D. If prolonged hospitalization and severe burns with exposed tendon, should consider K-wire hand in intrinsic plus.
E. Deep partial- and full-thickness burns.
1. Early excision and sheet grafting are preferred, particularly on the dorsum of the hand and fingers.
2. After 5 days of immobilization, ROM exercises should be restarted.
F. Exposed tendon may require local tissue rearrangement versus flap coverage versus integra placement.
G. Palmar skin is thick and only 20% of palmar burns ultimately require resurfacing. A conservative approach is recommended to preserve thick fascial attachments.
H. Burns of the feet are managed similarly to hand burns.
XVI. GENITAL BURNS
A. Place burned foreskin into its normal position to prevent paraphimosis.
B. Topical antibiotic therapy may be instituted for several weeks as needed. Any remaining open wounds should then be sheet-grafted.
C. Early consultation with an experienced urologist is recommended. The foley catheter may be removed at their discretion.
XVII. OPTHAMOLOGIC INJURY
A. Important to consult opthamology if concern for elevated intraocular pressures
B. Important to keep eyes well lubricated and consider tarsorraphy.
XVIII. NUTRITIONAL SUPPLEMENTATION
A. A hypermetabolic response is common to all large burns
1. The metabolic rate is proportional to the size of the burn, up to 60% TBSA, and remains constant thereafter.
2. This response begins soon after injury, reaching a plateau by the end of the first week.
3. Most burns >30% TBSA require intensive nutritional support until wound healing is complete.
5. Protein requirements: 2.5 to 3 g/kg/day are recommended. In children, requirements are 3 to 4 g/kg/day.
B. Intestinal feeding should be performed early
1. Initial feeds can be performed using a nasogastric tube.
2. If feeds are administered to the stomach, feeding should be held 6 hours prior to the OR.
3. A post-pyloric Dobhoff tube is appropriate for long-term feeding. Post-pyloric feeds can be continued in the perioperative period.
C. Weekly nutrition labs, prealbumin levels are drawn to monitor nutrition status.
D. Early involvement of a registered dietician is imperative.
1. The Parkland formula is only a guide to approximate fluid replacement. Real-time monitoring of urine output is the most important indicator of adequate resuscitation.
2. Be wary of inhalation injury and have a low threshold for early endotracheal intubation
3. All patients with inhalation injury or facial burns should be evaluated with a fluorescein examination. Have a low threshold for opthamology consultation.

- - - -

WORK INSTRUCTION 1:
What daily protein requirement does the burn management outline give for children?
WORK INSTRUCTION 2:
Please extend the burn management outline from where it stops, keeping its numbered style.
The entries that follow are separate material, unrelated to the burn management outline.

- - - -

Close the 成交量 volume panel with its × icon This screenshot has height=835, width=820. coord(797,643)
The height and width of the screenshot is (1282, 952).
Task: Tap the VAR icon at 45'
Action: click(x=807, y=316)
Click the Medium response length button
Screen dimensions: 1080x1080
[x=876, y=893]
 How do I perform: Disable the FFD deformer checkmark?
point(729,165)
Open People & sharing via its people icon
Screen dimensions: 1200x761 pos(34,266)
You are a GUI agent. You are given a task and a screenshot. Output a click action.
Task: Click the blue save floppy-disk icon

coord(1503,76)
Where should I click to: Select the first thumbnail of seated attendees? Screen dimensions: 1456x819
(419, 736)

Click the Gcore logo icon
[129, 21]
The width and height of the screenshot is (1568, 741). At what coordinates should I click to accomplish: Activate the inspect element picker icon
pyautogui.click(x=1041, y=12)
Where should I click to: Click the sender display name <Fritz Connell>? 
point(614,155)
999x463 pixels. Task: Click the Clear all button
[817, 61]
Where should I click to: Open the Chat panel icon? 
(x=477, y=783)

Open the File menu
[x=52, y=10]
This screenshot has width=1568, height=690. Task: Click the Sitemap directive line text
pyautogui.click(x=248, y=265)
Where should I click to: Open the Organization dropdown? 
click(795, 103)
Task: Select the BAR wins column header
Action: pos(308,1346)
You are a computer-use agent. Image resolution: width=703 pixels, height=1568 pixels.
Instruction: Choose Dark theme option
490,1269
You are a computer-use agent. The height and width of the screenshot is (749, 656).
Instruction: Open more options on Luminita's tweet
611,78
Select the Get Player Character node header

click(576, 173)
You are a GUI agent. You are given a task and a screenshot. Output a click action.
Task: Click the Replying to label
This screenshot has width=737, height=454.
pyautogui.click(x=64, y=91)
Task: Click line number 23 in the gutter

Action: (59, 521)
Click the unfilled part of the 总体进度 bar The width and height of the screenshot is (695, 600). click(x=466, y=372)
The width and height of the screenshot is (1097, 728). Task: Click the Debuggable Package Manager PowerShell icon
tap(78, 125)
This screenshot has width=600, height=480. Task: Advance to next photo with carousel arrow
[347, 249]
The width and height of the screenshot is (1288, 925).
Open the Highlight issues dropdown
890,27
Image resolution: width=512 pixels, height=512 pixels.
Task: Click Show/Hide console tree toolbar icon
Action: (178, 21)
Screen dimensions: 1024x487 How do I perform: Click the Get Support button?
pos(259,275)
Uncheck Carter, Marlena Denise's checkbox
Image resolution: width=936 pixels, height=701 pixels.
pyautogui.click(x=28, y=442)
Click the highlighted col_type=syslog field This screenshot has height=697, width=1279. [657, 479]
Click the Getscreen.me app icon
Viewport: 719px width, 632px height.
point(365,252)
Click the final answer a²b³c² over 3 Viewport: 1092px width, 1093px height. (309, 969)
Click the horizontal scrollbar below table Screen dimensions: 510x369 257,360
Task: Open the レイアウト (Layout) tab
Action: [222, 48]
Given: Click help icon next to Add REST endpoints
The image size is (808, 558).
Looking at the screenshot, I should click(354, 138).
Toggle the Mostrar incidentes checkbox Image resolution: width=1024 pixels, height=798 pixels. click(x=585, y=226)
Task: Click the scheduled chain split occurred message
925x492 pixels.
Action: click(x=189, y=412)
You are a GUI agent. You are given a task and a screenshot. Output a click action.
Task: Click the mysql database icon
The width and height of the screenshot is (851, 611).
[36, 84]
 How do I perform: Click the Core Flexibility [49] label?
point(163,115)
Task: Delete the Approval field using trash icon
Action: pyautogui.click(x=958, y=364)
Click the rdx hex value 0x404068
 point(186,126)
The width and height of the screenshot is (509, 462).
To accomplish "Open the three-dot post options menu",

- - - -

RESPONSE AREA 1:
3 to 4 g/kg/day.

RESPONSE AREA 2:
4. Escharotomy for circumferential burns can be life- or limb-saving
5. Wounds that are not closed by 3 weeks (through healing on their own or skin grafting) are at high risk for hypertrophic scar formation
6. During resuscitation, monitor urine output, pH, base deficit and lactate frequently.
QUESTIONS YOU WILL BE ASKED
1. How does a skin graft survive?
a. *Initially the graft survives by imbibition or diffusion of nutrients from the surrounding serum (first 48 hours).
b. Inosculation (days 2 to 3) connections forming between vessels in the skin graft and from the recipient site.
c. Revascularization, with new blood vessel ingrowth into the graft (days 5 to 7).
2. How should we deal with exposed ear cartilage?
a. Sulfamylon is the preferred topical wound dressing because it has good cartilage penetration.
b. Small amounts of exposed cartilage can be resected with primary closure.
c. Large amounts may require temporal-parietal flap closure with skin grafting.
3. By what time point should burn wounds be closed to prevent hypertrophic scar formation?
a. Three weeks.
4. What factors cause a skin graft to fail?
a. Shear forces
b. Infection or inadequate debridement
c. Fluid collection beneath the graft (hematoma most common, seroma)
THINGS TO DRAW
1. Draw basic schematic of percent burn percentage per body part (Fig. 54-1).
2. Draw incision lines for escharotomy (Fig. 54-3).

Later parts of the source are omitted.